Harry Styles' dedicated fans now have something new to fantasize about in their fan fiction works of art: his incredibly impressive performance as a wide-eyed, but determined, British soldier despite to escape the hellhole beach he's trapped on alongside 300,000 other frightened and worn down men in Christopher Nolan's World War II epic, Dunkirk. The man known for his voice, his hair, and his affinity for floral button-ups has gone from teen heartthrob to potential Oscar contender overnight.
Dunkirk is a visually stunning, and heart-pounding slow burn, fueled by its suspenseful score from Hans Zimmer, and its perfectly cast crew of soldiers, commanders, and civilians who rely on their facial expressions and physical acting ability rather than the film's sparse dialogue. There isn't a ton of blood or gore despite the constant whizzing of bullets, bombs, and torpedos. But, luckily for Styles fans, there is a lot of the British rocker, who — second to Tom Hardy as a brave and eagle-eyed pilot — steals each scene he's in. And he's in a lot.

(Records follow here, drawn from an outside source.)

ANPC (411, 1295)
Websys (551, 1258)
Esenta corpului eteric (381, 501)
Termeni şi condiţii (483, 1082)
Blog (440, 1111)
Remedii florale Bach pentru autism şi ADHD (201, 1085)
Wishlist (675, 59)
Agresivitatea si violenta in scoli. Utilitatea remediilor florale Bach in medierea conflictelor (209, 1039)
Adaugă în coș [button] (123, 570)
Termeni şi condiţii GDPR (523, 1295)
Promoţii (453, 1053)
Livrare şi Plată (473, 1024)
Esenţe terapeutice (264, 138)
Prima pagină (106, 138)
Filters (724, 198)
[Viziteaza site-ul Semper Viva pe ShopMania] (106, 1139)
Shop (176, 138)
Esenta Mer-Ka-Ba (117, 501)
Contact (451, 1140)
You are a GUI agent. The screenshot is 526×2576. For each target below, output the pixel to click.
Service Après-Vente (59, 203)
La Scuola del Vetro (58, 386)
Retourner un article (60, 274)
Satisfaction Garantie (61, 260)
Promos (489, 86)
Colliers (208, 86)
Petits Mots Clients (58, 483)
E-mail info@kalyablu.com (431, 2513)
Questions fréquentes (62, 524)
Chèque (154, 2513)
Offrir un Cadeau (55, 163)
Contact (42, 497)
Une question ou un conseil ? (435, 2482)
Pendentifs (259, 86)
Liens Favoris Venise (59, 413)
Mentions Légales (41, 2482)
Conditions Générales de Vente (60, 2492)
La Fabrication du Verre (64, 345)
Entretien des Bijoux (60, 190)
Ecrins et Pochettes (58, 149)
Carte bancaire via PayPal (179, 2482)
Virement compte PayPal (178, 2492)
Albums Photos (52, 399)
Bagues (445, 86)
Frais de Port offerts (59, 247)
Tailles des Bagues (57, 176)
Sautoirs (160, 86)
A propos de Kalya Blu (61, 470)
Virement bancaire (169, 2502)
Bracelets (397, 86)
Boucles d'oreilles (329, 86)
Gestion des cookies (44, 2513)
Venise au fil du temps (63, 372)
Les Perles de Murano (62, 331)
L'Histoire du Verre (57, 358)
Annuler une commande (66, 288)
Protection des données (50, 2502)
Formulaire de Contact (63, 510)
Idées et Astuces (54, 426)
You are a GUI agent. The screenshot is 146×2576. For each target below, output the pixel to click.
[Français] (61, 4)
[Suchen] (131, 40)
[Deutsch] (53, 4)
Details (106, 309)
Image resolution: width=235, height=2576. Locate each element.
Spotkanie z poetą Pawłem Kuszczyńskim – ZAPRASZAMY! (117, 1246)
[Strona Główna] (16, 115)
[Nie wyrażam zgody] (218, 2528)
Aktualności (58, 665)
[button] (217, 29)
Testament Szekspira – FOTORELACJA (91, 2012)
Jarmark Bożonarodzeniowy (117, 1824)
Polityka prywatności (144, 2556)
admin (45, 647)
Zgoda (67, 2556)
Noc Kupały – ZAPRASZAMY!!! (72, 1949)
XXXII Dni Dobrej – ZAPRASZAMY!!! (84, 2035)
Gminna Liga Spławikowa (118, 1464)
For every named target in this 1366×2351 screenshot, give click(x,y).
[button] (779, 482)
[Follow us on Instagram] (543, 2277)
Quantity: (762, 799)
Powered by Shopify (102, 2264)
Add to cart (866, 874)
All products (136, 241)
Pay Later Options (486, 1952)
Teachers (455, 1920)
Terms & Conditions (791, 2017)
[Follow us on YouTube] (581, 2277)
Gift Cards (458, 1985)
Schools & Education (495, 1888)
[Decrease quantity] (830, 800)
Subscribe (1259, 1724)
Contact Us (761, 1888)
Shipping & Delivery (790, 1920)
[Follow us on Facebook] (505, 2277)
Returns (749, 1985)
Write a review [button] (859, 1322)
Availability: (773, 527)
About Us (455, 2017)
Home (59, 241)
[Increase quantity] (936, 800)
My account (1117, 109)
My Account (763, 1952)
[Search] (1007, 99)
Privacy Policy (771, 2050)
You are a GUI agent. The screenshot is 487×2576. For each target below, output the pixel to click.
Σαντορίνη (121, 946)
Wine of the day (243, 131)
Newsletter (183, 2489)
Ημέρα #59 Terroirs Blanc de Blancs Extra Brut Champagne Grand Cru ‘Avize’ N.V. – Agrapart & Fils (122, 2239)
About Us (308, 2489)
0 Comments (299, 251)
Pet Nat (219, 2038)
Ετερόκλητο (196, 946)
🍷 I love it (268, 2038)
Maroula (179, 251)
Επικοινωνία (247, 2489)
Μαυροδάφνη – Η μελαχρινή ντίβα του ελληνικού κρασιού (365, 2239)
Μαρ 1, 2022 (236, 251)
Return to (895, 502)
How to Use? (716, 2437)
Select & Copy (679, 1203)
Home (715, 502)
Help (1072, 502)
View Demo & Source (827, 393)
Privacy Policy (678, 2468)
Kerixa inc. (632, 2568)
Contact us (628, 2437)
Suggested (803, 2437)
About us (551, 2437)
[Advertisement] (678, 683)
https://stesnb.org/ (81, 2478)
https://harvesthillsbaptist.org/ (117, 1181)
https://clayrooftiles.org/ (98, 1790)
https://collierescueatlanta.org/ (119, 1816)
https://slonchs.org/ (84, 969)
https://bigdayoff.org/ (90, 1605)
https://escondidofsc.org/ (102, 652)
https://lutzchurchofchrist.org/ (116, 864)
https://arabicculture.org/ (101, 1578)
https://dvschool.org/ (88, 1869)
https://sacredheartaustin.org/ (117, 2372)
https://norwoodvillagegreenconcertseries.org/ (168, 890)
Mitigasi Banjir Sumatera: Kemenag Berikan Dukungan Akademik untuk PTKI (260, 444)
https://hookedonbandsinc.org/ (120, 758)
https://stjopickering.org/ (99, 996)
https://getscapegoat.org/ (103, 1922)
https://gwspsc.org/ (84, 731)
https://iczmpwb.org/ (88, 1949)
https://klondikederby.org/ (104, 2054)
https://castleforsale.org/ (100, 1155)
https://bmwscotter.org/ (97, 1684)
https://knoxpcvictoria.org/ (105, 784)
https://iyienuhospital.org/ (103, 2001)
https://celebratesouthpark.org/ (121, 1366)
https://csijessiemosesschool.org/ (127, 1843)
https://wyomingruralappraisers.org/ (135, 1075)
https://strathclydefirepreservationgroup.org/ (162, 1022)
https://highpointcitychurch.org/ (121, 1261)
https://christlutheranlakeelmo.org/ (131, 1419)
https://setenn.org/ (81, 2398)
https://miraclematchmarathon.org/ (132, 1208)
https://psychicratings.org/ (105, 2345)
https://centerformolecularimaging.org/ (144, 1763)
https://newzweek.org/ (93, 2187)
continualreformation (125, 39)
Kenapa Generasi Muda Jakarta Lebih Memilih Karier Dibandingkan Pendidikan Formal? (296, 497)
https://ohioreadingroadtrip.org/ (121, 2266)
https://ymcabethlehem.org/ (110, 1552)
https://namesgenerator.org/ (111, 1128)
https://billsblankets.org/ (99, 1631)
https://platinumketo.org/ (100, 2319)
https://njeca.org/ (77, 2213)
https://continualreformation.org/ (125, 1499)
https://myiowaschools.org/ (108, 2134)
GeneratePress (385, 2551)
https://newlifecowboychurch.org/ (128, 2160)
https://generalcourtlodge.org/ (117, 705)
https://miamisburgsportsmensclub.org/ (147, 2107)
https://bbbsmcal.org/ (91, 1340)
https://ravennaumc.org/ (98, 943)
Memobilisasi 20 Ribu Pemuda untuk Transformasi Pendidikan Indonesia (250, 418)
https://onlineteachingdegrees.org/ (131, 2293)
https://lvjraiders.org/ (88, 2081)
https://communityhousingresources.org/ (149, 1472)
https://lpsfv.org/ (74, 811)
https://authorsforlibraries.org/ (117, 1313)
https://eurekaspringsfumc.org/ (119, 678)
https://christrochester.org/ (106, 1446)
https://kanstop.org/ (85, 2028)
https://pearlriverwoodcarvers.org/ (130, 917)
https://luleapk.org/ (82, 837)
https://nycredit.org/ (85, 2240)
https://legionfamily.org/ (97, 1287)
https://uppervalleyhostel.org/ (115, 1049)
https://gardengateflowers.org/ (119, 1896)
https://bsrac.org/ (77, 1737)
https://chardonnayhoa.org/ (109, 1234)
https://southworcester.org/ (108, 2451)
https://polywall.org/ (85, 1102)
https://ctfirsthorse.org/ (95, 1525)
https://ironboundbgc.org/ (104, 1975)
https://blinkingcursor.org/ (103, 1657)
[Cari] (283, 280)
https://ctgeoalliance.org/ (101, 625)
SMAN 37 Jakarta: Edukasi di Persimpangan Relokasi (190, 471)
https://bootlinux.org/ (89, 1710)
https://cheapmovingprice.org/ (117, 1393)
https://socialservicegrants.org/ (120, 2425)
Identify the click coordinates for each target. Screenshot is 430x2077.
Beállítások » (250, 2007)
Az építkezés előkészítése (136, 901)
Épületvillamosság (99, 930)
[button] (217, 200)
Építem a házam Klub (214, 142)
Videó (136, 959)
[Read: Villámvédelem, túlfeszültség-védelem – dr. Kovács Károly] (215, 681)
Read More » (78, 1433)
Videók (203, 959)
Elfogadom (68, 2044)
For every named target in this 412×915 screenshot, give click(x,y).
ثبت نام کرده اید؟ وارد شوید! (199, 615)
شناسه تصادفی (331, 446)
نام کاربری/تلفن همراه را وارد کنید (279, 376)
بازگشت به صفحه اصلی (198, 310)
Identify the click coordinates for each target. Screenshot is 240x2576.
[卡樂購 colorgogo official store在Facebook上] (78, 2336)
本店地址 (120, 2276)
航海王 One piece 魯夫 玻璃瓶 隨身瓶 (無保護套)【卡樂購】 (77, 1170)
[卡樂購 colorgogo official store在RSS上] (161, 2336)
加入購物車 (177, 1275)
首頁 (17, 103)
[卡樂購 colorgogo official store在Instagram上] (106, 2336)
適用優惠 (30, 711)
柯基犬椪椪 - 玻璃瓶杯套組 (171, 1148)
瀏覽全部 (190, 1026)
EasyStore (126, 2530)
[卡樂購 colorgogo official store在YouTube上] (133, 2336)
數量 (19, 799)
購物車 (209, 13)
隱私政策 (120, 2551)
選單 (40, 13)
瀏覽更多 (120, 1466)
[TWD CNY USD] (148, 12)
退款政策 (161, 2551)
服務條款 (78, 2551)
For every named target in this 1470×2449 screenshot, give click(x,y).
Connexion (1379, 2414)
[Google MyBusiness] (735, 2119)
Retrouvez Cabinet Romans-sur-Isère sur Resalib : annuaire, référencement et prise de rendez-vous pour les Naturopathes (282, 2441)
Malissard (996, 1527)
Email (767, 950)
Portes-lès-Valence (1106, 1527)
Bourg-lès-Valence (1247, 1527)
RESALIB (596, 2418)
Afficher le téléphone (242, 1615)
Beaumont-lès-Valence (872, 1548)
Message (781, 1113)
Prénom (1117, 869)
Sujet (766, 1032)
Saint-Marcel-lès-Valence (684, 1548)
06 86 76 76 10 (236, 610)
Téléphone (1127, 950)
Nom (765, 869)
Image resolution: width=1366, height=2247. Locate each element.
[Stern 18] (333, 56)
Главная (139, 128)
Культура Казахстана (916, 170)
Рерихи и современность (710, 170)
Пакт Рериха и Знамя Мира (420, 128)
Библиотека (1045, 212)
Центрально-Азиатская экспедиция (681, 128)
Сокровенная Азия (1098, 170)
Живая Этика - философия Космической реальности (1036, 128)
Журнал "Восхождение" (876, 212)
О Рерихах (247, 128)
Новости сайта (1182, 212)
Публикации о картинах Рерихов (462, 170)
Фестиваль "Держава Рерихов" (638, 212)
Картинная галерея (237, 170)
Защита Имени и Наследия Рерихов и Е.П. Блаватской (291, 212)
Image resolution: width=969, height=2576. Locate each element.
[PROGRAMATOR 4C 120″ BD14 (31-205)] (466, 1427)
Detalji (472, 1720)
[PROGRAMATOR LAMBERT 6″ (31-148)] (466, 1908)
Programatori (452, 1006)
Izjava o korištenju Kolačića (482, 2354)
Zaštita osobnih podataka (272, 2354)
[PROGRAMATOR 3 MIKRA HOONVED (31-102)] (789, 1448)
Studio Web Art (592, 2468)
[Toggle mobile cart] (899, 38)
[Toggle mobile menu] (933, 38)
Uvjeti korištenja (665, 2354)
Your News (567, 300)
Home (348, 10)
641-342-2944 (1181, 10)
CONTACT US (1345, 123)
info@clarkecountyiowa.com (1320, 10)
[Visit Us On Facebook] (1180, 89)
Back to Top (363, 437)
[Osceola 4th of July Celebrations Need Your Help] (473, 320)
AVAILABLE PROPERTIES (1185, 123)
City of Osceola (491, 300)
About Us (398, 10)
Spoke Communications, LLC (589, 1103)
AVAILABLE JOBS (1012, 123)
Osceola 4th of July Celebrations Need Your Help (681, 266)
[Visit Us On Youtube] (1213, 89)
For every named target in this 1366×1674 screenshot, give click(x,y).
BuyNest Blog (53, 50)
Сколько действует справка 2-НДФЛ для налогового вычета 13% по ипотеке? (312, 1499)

In response to the first wave of critics who have seen the film, the words "respect", "triumph" and even "Oscars" are being thrown around in response. Could it really be possible for the "Sign Of The Times" singer to receive an Academy Award nomination from this role?
When it was first announced that Styles would appear in Nolan's time-bending action film, critics were wary. Sure, he impressed the music world with his debut solo album earlier this year, but he can't act! Well, my friends, he can. In fact, he could even be in award show conversation for his portrayal of Alex, a shaggy-haired kid who completes the motley trio of three bruised, brunette guys (played by Fionn Whitehead and Aneurin Barnard, both stand-outs in their own regard) in an adrenaline-packed race against time to get home.
For those wary of any spoilers, you can pause here and just know that Styles will be one of the highlights of the film, and leave you considering how deeply charming he is. But Styles' character is also the only form of comic relief in the film which is absolutely the furthest thing from a light-hearted film. He jokes, and jabs, and even kicks off a conflict that ends up igniting the final arc of the film. If a supporting actor is supposed to do just that — propel the movie forward while remaining a primarily flat character — then he may really have a chance.
But if Styles' first step towards an EGOT doesn't quite pan out, just know that this is surely not the last you've heard of the film itself, which dazzles, or Hardy's heroic turtleneck-wearing character, which I could talk about till I turn blue in the face.